▶ **Textpassage**
Kommentar
12:02 Uhr, 12.11.2021

Inflation: Diesmal ist es anders

Die EZB sieht weit und breit kein Inflationsproblem und die Fed definiert einfach „vorübergehend“ neu. Ein Irrtum sondergleichen.

In den USA hat die Notenbank endlich eingestanden, dass die Inflationsrate doch ungewöhnlich hoch ist und sich die Lage auch nicht sofort wieder normalisieren wird. Damit gibt sie zu, dass die ursprüngliche Einschätzung eines zeitlich sehr begrenzten Phänomens falsch war. Dennoch bleibt sie dabei: Die hohe Inflation ist kein Problem. Sie betrachtet diese immer noch als vorübergehend. Umgangssprachlich käme wohl niemand auf die Idee, einen Zustand, der mehrere Jahre anhält, als vorübergehend zu bezeichnen. Die Notenbank tut dies. Sie hat kurzerhand den Begriff vorübergehend neu definiert. Alles, was nicht permanent ist, gilt als vorübergehend. Die US-Notenbank vollzieht damit einen semantischen Wunderakt. Es ändert jedoch nichts an den Fakten.

Es ist sehr unwahrscheinlich, dass die Kerninflation in den USA vor 2023 wieder 2 % erreicht. Aktuell liegt der Wert bei mehr als 4 % und dürfte sogar in den kommenden Monaten knapp 6 % erreichen. Danach geht es zwar bergab, doch der Wert bleibt über 2 % (Grafik 1).

▶ **Datenauszug**
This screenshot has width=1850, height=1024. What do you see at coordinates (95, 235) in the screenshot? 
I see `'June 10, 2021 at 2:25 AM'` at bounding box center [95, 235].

▶ **Kurze Übung**
Schreibe den Kommentar über die Inflation im Anschluss an seinen letzten Satz weiter.

▶ **Lösung der Übung**
Ob 2 % im Jahr 2023 wieder erreicht werden, hängt von vielen Faktoren ab. Dazu später mehr. Zunächst aber muss man der Notenbank zugestehen, dass der Inflationsanstieg im Big Picture tatsächlich nicht besorgniserregend aussieht und sogar als zeitlich begrenzt betrachtet werden kann (Grafik 2).

Vieles hängt davon ab, wie lange die Kerninflation über der Marke von 2 % verharrt. Einige Faktoren sprechen dafür, dass es deutlich länger dauern wird als bisher gedacht. Kurzfristig ist ein Inflationsrückgang unwahrscheinlich, weil die Lieferketten noch lange nicht wieder einwandfrei funktionieren.

Lieferengpässe dürften nach derzeitigem Stand bis Mitte 2022 ein Thema bleiben. Diese Prognose berücksichtigt noch nicht, dass die Corona-Fallzahlen in vielen Ländern gerade wieder ansteigen. In China kommt es immer wieder zu regionalen Lockdowns und auch in Europa werden einige Länder wieder mehr Einschränkungen vornehmen.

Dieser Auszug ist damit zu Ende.